**EXERCISE REQUIREMENTS**. Each line of the records that holds the word "computer" should be copied out.

**Data entries**.
╔══
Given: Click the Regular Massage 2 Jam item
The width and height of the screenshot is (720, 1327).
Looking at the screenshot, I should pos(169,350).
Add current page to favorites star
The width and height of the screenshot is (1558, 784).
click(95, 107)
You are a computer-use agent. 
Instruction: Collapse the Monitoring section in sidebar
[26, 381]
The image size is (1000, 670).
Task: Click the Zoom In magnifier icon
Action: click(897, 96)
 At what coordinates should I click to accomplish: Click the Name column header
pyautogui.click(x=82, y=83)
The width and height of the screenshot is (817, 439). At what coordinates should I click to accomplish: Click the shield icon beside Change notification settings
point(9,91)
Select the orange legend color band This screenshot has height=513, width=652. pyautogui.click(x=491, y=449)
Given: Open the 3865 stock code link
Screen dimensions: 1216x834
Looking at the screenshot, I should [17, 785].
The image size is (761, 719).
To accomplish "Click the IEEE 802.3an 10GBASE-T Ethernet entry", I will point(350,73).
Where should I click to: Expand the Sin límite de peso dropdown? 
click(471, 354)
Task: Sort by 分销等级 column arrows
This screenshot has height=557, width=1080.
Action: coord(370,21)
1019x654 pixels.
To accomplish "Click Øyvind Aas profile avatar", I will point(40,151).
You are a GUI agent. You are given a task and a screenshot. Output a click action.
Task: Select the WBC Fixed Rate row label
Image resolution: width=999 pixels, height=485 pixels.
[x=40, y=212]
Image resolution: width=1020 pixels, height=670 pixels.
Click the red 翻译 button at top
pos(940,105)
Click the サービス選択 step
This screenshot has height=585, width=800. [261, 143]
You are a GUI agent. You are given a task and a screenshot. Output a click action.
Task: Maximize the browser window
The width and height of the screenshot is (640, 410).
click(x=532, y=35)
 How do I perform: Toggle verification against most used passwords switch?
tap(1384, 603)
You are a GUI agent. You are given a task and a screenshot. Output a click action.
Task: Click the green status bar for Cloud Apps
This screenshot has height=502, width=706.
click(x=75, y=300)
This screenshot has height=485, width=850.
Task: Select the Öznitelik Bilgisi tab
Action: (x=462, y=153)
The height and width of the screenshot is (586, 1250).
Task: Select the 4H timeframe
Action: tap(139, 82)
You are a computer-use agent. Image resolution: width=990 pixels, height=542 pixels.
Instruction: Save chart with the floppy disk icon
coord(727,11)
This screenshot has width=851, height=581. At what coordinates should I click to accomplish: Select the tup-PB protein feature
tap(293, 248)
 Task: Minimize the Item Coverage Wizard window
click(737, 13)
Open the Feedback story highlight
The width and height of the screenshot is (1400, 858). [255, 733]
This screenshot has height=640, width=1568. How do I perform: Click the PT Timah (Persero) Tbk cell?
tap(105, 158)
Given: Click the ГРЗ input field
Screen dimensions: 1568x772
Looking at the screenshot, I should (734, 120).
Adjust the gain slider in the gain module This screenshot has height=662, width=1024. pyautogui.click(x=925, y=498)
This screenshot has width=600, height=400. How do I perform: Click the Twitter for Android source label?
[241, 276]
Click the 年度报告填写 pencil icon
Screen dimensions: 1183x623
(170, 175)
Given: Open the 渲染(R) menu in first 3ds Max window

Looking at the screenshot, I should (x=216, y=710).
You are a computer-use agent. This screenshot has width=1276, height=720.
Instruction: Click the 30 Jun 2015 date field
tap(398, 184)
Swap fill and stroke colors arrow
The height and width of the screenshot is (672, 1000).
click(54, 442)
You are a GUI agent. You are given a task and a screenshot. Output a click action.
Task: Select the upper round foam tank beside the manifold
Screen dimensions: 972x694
╚══
**TASK ANSWER**.
You are a computer-use agent. 
You are a computer-use agent. Image resolution: width=990 pixels, height=542 pixels.
You are a computer-use agent. This screenshot has width=1276, height=720.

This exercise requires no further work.